Task directions →
Put every line of the material below into a JSON list of strings, with one string per line and no blank lines.

Data records:

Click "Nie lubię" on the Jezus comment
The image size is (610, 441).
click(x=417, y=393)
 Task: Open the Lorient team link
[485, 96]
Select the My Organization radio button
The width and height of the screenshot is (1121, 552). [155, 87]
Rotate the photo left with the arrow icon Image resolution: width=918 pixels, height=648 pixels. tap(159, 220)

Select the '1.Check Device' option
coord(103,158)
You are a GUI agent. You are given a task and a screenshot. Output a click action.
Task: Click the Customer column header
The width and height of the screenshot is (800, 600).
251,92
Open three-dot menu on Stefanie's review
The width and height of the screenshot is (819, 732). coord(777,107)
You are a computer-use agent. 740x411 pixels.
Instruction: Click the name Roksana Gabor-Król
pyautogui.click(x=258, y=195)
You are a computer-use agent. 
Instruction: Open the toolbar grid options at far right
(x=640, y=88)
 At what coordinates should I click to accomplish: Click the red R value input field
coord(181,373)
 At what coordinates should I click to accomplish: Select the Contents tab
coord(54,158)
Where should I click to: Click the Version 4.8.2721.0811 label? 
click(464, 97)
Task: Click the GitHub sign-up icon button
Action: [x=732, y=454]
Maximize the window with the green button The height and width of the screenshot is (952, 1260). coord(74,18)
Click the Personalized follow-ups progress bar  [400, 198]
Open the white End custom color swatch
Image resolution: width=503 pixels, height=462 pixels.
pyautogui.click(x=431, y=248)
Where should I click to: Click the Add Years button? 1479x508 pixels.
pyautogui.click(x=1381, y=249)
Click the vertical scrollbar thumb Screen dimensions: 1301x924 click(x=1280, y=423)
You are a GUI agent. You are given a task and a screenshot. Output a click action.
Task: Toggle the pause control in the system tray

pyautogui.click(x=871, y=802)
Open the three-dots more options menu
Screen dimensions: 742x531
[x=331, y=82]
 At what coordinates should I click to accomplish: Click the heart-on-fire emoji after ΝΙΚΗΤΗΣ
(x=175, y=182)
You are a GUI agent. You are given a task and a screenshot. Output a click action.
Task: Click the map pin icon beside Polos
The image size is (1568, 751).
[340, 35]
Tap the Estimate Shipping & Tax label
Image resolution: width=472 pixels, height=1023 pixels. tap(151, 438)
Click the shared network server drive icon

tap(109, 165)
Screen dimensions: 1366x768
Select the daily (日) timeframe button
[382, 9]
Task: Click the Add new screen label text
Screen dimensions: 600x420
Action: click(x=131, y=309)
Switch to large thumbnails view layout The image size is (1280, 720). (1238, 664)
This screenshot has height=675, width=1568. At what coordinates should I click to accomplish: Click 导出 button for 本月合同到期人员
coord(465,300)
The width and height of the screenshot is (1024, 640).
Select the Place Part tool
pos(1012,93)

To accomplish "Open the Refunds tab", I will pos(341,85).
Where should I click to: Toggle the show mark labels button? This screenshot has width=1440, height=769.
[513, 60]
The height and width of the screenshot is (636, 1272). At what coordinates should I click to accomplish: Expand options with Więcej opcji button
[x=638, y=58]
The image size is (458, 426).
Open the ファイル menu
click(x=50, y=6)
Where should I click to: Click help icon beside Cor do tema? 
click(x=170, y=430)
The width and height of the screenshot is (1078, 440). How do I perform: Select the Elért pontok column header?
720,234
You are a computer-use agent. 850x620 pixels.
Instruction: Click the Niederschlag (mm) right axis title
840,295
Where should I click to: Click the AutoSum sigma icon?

Result for this task →
[
  "Click \"Nie lubię\" on the Jezus comment",
  "The image size is (610, 441).",
  "click(x=417, y=393)",
  " Task: Open the Lorient team link",
  "[485, 96]",
  "Select the My Organization radio button",
  "The width and height of the screenshot is (1121, 552). [155, 87]",
  "Rotate the photo left with the arrow icon Image resolution: width=918 pixels, height=648 pixels. tap(159, 220)",
  "Select the '1.Check Device' option",
  "coord(103,158)",
  "You are a GUI agent. You are given a task and a screenshot. Output a click action.",
  "Task: Click the Customer column header",
  "The width and height of the screenshot is (800, 600).",
  "251,92",
  "Open three-dot menu on Stefanie's review",
  "The width and height of the screenshot is (819, 732). coord(777,107)",
  "You are a computer-use agent. 740x411 pixels.",
  "Instruction: Click the name Roksana Gabor-Król",
  "pyautogui.click(x=258, y=195)",
  "You are a computer-use agent. ",
  "Instruction: Open the toolbar grid options at far right",
  "(x=640, y=88)",
  " At what coordinates should I click to accomplish: Click the red R value input field",
  "coord(181,373)",
  " At what coordinates should I click to accomplish: Select the Contents tab",
  "coord(54,158)",
  "Where should I click to: Click the Version 4.8.2721.0811 label? ",
  "click(464, 97)",
  "Task: Click the GitHub sign-up icon button",
  "Action: [x=732, y=454]",
  "Maximize the window with the green button The height and width of the screenshot is (952, 1260). coord(74,18)",
  "Click the Personalized follow-ups progress bar  [400, 198]",
  "Open the white End custom color swatch",
  "Image resolution: width=503 pixels, height=462 pixels.",
  "pyautogui.click(x=431, y=248)",
  "Where should I click to: Click the Add Years button? 1479x508 pixels.",
  "pyautogui.click(x=1381, y=249)",
  "Click the vertical scrollbar thumb Screen dimensions: 1301x924 click(x=1280, y=423)",
  "You are a GUI agent. You are given a task and a screenshot. Output a click action.",
  "Task: Toggle the pause control in the system tray",
  "pyautogui.click(x=871, y=802)",
  "Open the three-dots more options menu",
  "Screen dimensions: 742x531",
  "[x=331, y=82]",
  " At what coordinates should I click to accomplish: Click the heart-on-fire emoji after ΝΙΚΗΤΗΣ",
  "(x=175, y=182)",
  "You are a GUI agent. You are given a task and a screenshot. Output a click action.",
  "Task: Click the map pin icon beside Polos",
  "The image size is (1568, 751).",
  "[340, 35]",
  "Tap the Estimate Shipping & Tax label",
  "Image resolution: width=472 pixels, height=1023 pixels. tap(151, 438)",
  "Click the shared network server drive icon",
  "tap(109, 165)",
  "Screen dimensions: 1366x768",
  "Select the daily (日) timeframe button",
  "[382, 9]",
  "Task: Click the Add new screen label text",
  "Screen dimensions: 600x420",
  "Action: click(x=131, y=309)",
  "Switch to large thumbnails view layout The image size is (1280, 720). (1238, 664)",
  "This screenshot has height=675, width=1568. At what coordinates should I click to accomplish: Click 导出 button for 本月合同到期人员",
  "coord(465,300)",
  "The width and height of the screenshot is (1024, 640).",
  "Select the Place Part tool",
  "pos(1012,93)",
  "To accomplish \"Open the Refunds tab\", I will pos(341,85).",
  "Where should I click to: Toggle the show mark labels button? This screenshot has width=1440, height=769.",
  "[513, 60]",
  "The height and width of the screenshot is (636, 1272). At what coordinates should I click to accomplish: Expand options with Więcej opcji button",
  "[x=638, y=58]",
  "The image size is (458, 426).",
  "Open the ファイル menu",
  "click(x=50, y=6)",
  "Where should I click to: Click help icon beside Cor do tema? ",
  "click(x=170, y=430)",
  "The width and height of the screenshot is (1078, 440). How do I perform: Select the Elért pontok column header?",
  "720,234",
  "You are a computer-use agent. 850x620 pixels.",
  "Instruction: Click the Niederschlag (mm) right axis title",
  "840,295",
  "Where should I click to: Click the AutoSum sigma icon?"
]